-------- Data for the task --------

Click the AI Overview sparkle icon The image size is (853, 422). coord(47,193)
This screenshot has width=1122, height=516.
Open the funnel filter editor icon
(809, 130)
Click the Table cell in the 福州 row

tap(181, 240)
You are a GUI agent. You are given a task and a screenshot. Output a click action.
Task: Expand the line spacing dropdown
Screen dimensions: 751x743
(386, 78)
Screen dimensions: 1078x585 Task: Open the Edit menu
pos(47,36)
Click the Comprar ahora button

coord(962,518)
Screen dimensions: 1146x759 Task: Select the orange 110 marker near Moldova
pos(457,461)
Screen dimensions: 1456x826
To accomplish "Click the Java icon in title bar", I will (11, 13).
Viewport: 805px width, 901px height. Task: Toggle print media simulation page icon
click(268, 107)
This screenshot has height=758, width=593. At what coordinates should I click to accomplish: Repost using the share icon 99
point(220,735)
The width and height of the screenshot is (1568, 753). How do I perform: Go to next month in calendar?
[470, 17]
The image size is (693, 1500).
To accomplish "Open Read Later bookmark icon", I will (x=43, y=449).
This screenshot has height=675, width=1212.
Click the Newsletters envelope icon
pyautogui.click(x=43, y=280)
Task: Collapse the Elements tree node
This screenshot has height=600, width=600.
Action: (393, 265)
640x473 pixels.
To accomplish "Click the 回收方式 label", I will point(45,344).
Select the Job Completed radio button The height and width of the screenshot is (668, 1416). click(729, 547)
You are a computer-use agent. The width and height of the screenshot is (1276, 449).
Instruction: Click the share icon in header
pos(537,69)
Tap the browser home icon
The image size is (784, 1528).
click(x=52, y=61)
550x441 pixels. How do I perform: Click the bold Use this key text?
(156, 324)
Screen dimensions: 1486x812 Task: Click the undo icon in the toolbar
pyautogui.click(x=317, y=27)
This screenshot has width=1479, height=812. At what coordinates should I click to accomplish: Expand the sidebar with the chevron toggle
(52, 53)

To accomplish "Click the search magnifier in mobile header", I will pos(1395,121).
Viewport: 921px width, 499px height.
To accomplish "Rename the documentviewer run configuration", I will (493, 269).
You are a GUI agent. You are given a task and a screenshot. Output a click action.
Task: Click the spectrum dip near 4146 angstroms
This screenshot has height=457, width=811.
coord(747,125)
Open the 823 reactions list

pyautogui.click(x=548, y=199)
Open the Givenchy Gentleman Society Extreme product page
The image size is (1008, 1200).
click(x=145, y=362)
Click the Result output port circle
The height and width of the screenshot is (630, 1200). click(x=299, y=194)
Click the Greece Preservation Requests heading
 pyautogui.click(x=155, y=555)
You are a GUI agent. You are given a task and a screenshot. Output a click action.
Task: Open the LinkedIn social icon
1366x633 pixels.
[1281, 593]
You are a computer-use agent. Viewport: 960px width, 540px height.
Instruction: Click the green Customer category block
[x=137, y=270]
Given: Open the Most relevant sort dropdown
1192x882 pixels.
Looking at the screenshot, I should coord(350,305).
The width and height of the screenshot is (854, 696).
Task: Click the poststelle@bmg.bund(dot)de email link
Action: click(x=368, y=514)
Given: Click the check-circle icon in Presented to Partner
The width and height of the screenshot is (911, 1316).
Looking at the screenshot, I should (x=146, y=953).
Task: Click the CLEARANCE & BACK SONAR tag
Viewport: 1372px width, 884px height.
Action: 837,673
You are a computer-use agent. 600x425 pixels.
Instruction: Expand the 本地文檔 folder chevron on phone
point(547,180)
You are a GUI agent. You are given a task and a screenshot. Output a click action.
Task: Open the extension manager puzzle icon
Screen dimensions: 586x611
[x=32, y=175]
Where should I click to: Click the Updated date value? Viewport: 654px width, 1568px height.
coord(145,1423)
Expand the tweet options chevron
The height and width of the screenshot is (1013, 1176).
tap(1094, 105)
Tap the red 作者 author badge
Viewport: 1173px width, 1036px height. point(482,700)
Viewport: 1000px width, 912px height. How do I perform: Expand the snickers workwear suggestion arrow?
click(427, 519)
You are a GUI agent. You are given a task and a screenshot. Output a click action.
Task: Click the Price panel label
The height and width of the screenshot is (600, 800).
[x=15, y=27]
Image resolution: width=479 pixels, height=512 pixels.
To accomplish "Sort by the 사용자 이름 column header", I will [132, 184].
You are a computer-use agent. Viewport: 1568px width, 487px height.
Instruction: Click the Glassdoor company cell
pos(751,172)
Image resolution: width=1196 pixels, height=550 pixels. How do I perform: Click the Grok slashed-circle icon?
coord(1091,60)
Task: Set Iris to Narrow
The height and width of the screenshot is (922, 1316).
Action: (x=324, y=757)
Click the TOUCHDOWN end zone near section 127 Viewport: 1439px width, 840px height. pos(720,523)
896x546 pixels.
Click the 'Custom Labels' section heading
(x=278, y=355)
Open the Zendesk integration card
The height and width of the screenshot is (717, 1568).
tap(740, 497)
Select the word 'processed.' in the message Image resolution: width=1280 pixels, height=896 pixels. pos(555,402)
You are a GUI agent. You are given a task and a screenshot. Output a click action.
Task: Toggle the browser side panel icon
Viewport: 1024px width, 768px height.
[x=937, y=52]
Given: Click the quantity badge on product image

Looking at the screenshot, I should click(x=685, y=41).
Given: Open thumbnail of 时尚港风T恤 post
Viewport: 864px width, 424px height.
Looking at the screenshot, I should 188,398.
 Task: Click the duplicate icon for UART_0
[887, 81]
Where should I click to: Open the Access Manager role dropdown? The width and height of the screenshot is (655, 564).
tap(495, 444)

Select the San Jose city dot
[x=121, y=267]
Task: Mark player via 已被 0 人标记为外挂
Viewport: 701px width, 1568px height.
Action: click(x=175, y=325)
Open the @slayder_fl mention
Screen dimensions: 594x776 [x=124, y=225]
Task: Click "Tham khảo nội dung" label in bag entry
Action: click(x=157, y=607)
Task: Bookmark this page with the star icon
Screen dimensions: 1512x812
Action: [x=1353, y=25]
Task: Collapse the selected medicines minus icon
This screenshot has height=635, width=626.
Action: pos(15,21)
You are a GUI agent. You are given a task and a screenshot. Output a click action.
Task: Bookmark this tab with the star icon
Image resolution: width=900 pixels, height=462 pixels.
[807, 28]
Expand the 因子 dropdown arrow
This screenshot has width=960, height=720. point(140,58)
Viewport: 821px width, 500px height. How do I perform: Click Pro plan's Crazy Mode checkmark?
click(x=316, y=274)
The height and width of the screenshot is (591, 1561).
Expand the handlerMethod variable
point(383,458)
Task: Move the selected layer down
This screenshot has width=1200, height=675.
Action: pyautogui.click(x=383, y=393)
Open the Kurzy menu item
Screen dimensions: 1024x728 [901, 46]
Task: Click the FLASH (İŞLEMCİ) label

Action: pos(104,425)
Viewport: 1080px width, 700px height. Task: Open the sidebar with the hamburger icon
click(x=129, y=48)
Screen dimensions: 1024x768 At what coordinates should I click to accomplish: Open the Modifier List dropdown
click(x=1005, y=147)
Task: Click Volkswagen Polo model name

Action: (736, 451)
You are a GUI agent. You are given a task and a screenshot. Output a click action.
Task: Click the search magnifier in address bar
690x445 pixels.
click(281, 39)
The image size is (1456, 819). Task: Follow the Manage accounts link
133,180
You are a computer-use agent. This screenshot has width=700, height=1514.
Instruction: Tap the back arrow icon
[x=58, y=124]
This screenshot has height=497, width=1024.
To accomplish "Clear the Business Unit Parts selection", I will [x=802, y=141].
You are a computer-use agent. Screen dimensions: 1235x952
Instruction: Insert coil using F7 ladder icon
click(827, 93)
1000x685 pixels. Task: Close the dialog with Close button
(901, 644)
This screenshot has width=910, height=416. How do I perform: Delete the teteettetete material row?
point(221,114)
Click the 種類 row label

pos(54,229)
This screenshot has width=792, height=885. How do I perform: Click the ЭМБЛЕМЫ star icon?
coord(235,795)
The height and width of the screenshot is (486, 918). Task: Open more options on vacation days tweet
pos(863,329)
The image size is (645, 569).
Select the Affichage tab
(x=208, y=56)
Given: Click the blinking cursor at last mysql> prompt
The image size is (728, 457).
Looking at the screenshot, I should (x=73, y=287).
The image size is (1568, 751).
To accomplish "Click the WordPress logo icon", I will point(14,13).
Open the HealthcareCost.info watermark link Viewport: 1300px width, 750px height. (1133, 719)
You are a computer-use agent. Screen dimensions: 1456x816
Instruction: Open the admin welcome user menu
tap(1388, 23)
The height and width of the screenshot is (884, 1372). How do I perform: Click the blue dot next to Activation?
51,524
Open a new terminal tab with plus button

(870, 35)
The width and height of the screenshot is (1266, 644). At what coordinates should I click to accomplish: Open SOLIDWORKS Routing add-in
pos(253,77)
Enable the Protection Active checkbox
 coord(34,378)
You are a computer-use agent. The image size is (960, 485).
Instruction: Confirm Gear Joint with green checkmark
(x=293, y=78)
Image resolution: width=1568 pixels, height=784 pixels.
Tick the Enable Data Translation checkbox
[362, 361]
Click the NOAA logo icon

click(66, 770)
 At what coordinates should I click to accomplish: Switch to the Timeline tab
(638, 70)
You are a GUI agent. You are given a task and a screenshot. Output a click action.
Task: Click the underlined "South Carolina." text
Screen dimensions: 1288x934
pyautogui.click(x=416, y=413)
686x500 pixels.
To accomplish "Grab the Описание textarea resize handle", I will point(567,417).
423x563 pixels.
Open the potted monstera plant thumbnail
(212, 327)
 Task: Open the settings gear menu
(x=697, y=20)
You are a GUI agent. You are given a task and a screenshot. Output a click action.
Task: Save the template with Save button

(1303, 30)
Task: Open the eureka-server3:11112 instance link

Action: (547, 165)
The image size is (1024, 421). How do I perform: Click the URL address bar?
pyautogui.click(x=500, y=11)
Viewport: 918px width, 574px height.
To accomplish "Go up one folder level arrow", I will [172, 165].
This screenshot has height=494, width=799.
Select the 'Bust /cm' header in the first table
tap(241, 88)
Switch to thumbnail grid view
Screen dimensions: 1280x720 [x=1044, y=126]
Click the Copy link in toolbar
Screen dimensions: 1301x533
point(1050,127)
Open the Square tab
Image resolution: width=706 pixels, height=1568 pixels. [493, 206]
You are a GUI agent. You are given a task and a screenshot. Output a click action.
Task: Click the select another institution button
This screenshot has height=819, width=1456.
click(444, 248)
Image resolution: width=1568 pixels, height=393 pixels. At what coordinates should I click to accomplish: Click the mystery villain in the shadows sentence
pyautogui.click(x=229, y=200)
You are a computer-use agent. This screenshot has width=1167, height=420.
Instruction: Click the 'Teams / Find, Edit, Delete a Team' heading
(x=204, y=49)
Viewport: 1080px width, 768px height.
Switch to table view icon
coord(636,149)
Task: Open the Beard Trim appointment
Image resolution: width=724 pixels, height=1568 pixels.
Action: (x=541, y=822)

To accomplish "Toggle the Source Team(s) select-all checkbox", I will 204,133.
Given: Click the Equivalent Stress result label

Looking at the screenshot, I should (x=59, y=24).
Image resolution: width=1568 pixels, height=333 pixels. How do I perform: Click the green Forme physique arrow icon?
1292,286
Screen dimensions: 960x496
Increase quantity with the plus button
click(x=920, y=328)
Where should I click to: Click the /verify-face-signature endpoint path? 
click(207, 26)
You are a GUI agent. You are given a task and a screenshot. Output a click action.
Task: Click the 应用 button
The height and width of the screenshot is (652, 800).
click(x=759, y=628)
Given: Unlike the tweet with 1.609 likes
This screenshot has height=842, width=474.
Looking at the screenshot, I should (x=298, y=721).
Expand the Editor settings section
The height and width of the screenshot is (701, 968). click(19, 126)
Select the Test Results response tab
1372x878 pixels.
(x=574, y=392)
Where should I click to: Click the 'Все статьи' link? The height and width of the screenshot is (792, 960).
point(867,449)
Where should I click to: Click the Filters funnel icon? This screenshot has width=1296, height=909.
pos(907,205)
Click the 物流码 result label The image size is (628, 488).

--------

(How to complete this task): Whenever the string "selected" turns up in a line of the data, copy that line.

(Result):
Task: Collapse the selected medicines minus icon
Task: Move the selected layer down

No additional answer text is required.